## TASK DESCRIPTION
What is needed is an exact transcription of every record.

## RECORDS TO USE
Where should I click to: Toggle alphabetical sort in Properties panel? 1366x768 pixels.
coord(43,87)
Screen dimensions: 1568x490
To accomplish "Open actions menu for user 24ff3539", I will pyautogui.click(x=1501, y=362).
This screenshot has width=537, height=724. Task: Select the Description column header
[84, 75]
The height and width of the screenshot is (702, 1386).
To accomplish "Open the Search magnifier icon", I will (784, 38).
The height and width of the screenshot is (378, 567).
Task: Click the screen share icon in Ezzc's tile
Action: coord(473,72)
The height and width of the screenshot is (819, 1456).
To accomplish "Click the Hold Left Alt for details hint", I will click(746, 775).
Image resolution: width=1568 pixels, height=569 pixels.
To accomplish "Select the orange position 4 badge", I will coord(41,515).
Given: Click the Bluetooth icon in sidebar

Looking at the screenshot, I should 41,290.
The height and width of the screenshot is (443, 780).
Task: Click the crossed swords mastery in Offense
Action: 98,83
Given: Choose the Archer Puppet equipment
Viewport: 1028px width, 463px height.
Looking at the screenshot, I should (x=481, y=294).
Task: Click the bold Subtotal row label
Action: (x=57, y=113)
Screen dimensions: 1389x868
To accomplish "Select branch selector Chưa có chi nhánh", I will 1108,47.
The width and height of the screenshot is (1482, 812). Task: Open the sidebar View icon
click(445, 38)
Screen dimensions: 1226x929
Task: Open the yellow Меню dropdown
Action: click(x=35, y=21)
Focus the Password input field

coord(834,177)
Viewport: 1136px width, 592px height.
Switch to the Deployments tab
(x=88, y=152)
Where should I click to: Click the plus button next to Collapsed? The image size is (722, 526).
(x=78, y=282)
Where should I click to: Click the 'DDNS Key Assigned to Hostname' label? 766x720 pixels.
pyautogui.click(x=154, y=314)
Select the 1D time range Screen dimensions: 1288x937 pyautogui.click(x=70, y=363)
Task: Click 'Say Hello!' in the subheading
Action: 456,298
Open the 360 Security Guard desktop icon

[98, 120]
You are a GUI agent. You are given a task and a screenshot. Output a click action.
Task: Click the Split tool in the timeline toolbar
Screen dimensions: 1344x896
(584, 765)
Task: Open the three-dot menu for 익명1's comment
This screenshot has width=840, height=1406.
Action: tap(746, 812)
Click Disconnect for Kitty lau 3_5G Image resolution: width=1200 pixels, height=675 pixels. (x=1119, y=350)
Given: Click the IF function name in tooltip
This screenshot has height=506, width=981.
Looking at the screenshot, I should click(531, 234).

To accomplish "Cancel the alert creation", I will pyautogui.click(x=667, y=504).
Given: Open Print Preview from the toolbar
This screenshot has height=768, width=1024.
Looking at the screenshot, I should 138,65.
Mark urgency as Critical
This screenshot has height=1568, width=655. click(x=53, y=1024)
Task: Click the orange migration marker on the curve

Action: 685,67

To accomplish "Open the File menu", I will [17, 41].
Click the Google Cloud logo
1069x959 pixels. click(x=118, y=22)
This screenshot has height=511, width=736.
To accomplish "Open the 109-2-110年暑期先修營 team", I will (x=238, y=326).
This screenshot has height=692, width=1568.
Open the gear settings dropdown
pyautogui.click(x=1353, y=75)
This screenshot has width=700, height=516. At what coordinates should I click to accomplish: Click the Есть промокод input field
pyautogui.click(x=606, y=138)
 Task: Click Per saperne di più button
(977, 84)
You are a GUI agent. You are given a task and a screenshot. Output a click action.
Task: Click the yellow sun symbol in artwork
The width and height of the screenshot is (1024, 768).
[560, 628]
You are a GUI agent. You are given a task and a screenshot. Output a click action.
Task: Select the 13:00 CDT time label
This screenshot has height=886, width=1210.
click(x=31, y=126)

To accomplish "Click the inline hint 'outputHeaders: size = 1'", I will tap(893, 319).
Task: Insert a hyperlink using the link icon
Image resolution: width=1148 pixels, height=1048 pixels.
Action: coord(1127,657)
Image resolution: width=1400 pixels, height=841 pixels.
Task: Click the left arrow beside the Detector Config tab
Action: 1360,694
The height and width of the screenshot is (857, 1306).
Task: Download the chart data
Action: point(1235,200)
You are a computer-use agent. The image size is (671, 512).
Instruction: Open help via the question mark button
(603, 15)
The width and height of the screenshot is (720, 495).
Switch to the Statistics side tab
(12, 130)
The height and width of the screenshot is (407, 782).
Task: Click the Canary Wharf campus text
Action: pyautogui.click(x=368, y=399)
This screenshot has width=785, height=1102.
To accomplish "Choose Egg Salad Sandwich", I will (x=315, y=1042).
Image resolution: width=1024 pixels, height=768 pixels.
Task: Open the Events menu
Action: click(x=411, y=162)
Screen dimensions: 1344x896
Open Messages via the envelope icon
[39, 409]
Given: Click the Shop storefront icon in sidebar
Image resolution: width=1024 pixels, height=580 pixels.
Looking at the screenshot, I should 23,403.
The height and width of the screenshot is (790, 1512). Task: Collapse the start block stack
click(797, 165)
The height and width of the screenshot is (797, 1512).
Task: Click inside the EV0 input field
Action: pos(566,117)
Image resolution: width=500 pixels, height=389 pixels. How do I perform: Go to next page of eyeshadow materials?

## SOLUTION TO THIS PROBLEM
Where should I click to: Toggle alphabetical sort in Properties panel? 1366x768 pixels.
coord(43,87)
Screen dimensions: 1568x490
To accomplish "Open actions menu for user 24ff3539", I will pyautogui.click(x=1501, y=362).
This screenshot has width=537, height=724. Task: Select the Description column header
[84, 75]
The height and width of the screenshot is (702, 1386).
To accomplish "Open the Search magnifier icon", I will (784, 38).
The height and width of the screenshot is (378, 567).
Task: Click the screen share icon in Ezzc's tile
Action: coord(473,72)
The height and width of the screenshot is (819, 1456).
To accomplish "Click the Hold Left Alt for details hint", I will click(746, 775).
Image resolution: width=1568 pixels, height=569 pixels.
To accomplish "Select the orange position 4 badge", I will coord(41,515).
Given: Click the Bluetooth icon in sidebar

Looking at the screenshot, I should 41,290.
The height and width of the screenshot is (443, 780).
Task: Click the crossed swords mastery in Offense
Action: 98,83
Given: Choose the Archer Puppet equipment
Viewport: 1028px width, 463px height.
Looking at the screenshot, I should (x=481, y=294).
Task: Click the bold Subtotal row label
Action: (x=57, y=113)
Screen dimensions: 1389x868
To accomplish "Select branch selector Chưa có chi nhánh", I will 1108,47.
The width and height of the screenshot is (1482, 812). Task: Open the sidebar View icon
click(445, 38)
Screen dimensions: 1226x929
Task: Open the yellow Меню dropdown
Action: click(x=35, y=21)
Focus the Password input field

coord(834,177)
Viewport: 1136px width, 592px height.
Switch to the Deployments tab
(x=88, y=152)
Where should I click to: Click the plus button next to Collapsed? The image size is (722, 526).
(x=78, y=282)
Where should I click to: Click the 'DDNS Key Assigned to Hostname' label? 766x720 pixels.
pyautogui.click(x=154, y=314)
Select the 1D time range Screen dimensions: 1288x937 pyautogui.click(x=70, y=363)
Task: Click 'Say Hello!' in the subheading
Action: 456,298
Open the 360 Security Guard desktop icon

[98, 120]
You are a GUI agent. You are given a task and a screenshot. Output a click action.
Task: Click the Split tool in the timeline toolbar
Screen dimensions: 1344x896
(584, 765)
Task: Open the three-dot menu for 익명1's comment
This screenshot has width=840, height=1406.
Action: tap(746, 812)
Click Disconnect for Kitty lau 3_5G Image resolution: width=1200 pixels, height=675 pixels. (x=1119, y=350)
Given: Click the IF function name in tooltip
This screenshot has height=506, width=981.
Looking at the screenshot, I should click(531, 234).

To accomplish "Cancel the alert creation", I will pyautogui.click(x=667, y=504).
Given: Open Print Preview from the toolbar
This screenshot has height=768, width=1024.
Looking at the screenshot, I should 138,65.
Mark urgency as Critical
This screenshot has height=1568, width=655. click(x=53, y=1024)
Task: Click the orange migration marker on the curve

Action: 685,67

To accomplish "Open the File menu", I will [17, 41].
Click the Google Cloud logo
1069x959 pixels. click(x=118, y=22)
This screenshot has height=511, width=736.
To accomplish "Open the 109-2-110年暑期先修營 team", I will (x=238, y=326).
This screenshot has height=692, width=1568.
Open the gear settings dropdown
pyautogui.click(x=1353, y=75)
This screenshot has width=700, height=516. At what coordinates should I click to accomplish: Click the Есть промокод input field
pyautogui.click(x=606, y=138)
 Task: Click Per saperne di più button
(977, 84)
You are a GUI agent. You are given a task and a screenshot. Output a click action.
Task: Click the yellow sun symbol in artwork
The width and height of the screenshot is (1024, 768).
[560, 628]
You are a GUI agent. You are given a task and a screenshot. Output a click action.
Task: Select the 13:00 CDT time label
This screenshot has height=886, width=1210.
click(x=31, y=126)

To accomplish "Click the inline hint 'outputHeaders: size = 1'", I will tap(893, 319).
Task: Insert a hyperlink using the link icon
Image resolution: width=1148 pixels, height=1048 pixels.
Action: coord(1127,657)
Image resolution: width=1400 pixels, height=841 pixels.
Task: Click the left arrow beside the Detector Config tab
Action: 1360,694
The height and width of the screenshot is (857, 1306).
Task: Download the chart data
Action: point(1235,200)
You are a computer-use agent. The image size is (671, 512).
Instruction: Open help via the question mark button
(603, 15)
The width and height of the screenshot is (720, 495).
Switch to the Statistics side tab
(12, 130)
The height and width of the screenshot is (407, 782).
Task: Click the Canary Wharf campus text
Action: pyautogui.click(x=368, y=399)
This screenshot has width=785, height=1102.
To accomplish "Choose Egg Salad Sandwich", I will (x=315, y=1042).
Image resolution: width=1024 pixels, height=768 pixels.
Task: Open the Events menu
Action: click(x=411, y=162)
Screen dimensions: 1344x896
Open Messages via the envelope icon
[39, 409]
Given: Click the Shop storefront icon in sidebar
Image resolution: width=1024 pixels, height=580 pixels.
Looking at the screenshot, I should 23,403.
The height and width of the screenshot is (790, 1512). Task: Collapse the start block stack
click(797, 165)
The height and width of the screenshot is (797, 1512).
Task: Click inside the EV0 input field
Action: pos(566,117)
Image resolution: width=500 pixels, height=389 pixels. How do I perform: Go to next page of eyeshadow materials?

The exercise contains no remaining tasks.